Task data:
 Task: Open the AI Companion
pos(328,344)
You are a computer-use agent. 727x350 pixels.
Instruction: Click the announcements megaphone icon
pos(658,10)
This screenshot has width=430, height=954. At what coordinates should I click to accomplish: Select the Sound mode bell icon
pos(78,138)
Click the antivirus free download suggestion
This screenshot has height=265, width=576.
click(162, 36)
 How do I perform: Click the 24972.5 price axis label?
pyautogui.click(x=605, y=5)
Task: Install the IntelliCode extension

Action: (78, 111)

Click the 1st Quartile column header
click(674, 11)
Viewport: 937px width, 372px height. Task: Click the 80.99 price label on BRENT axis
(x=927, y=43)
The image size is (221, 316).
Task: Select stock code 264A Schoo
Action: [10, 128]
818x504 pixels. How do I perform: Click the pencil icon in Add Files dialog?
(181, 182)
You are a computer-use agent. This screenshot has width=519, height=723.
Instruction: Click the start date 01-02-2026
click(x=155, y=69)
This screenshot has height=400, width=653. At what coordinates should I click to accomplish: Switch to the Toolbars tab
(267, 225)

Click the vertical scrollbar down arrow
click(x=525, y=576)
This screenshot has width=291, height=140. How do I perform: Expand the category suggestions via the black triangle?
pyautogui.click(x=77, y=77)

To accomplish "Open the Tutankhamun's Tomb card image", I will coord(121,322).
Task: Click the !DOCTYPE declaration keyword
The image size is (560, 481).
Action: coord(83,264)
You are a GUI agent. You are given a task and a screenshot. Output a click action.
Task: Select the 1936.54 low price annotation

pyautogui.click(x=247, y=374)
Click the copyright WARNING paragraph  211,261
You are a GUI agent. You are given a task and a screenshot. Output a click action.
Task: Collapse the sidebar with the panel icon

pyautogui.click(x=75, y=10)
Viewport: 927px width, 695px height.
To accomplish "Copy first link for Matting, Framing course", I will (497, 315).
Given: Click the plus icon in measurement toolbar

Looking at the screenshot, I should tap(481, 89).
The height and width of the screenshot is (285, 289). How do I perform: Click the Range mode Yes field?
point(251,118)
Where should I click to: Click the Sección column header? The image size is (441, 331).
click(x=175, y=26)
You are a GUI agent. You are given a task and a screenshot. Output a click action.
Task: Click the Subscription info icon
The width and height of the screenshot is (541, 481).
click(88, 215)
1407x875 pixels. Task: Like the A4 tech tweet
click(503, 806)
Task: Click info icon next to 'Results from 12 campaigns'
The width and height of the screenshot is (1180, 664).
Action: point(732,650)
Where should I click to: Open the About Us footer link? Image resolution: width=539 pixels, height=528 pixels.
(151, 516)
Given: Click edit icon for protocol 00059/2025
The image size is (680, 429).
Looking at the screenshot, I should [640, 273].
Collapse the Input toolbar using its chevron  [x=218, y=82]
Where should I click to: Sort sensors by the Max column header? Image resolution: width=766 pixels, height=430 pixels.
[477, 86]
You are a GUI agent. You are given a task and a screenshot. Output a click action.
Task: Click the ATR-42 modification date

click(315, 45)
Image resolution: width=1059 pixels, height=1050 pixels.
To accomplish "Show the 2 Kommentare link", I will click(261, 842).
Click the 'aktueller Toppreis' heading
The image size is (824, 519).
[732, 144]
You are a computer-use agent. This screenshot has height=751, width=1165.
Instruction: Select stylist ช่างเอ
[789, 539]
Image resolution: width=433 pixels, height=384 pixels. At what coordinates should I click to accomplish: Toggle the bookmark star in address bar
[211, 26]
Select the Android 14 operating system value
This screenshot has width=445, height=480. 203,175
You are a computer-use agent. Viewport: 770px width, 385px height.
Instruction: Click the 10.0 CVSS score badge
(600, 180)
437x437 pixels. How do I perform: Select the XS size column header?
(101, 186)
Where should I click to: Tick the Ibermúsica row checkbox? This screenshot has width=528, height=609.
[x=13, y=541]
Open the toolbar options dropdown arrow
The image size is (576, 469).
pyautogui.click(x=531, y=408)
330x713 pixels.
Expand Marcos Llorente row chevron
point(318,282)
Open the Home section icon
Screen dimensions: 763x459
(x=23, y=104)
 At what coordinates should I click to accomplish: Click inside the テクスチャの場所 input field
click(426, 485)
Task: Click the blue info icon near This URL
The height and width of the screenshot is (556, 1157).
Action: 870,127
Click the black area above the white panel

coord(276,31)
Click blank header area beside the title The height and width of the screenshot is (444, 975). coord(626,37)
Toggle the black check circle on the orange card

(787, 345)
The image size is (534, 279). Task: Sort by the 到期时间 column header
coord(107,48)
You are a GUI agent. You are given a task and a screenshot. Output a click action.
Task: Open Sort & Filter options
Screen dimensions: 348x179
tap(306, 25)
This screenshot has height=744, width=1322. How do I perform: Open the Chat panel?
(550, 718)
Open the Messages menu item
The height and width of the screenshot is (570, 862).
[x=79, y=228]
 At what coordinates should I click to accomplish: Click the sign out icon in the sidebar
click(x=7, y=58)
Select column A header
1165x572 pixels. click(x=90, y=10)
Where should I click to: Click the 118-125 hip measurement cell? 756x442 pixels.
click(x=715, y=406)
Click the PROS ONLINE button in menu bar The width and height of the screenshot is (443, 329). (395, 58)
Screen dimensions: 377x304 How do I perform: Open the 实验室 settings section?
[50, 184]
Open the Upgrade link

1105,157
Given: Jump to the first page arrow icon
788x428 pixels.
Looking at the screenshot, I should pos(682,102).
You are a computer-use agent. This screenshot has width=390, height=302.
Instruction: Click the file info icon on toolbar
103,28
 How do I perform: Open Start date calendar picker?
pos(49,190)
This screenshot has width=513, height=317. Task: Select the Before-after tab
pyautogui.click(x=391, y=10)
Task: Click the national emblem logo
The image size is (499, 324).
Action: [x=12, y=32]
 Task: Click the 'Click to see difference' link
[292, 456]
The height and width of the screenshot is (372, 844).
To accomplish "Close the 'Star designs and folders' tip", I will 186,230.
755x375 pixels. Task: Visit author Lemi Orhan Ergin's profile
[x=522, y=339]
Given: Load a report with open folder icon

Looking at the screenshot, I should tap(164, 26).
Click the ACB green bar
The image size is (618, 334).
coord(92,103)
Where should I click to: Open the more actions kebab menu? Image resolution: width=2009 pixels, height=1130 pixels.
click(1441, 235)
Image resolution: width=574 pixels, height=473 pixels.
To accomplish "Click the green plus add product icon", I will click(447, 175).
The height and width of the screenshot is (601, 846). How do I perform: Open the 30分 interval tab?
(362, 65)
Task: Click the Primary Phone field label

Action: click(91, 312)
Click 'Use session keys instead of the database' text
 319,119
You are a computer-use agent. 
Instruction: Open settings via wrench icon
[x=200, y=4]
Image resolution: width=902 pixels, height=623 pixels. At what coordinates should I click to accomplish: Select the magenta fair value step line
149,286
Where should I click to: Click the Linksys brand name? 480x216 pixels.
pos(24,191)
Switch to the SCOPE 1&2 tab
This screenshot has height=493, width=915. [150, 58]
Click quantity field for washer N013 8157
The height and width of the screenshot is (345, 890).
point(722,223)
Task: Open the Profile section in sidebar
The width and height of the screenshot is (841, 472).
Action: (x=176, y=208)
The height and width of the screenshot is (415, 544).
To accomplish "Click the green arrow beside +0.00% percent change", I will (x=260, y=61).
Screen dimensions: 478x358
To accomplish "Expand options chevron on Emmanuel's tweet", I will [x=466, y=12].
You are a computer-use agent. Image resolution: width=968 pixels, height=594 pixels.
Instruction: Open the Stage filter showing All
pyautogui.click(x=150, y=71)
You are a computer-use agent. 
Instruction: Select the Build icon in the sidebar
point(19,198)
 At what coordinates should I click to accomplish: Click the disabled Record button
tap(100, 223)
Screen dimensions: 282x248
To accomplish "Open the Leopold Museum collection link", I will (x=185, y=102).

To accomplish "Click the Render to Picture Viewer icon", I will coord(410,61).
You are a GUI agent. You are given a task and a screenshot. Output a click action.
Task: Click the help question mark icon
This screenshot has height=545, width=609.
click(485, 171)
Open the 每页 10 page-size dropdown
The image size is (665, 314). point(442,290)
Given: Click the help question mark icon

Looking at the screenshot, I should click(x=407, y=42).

What you have to do:
Every line of the records containing the word "computer" must appear in the answer.

Exercise result:
You are a computer-use agent. 727x350 pixels.
You are a computer-use agent. This screenshot has width=519, height=723.
You are a computer-use agent. This screenshot has height=751, width=1165.
You are a computer-use agent. Viewport: 770px width, 385px height.
You are a computer-use agent. This screenshot has width=390, height=302.
You are a computer-use agent. 
You are a computer-use agent. Image resolution: width=968 pixels, height=594 pixels.
You are a computer-use agent. 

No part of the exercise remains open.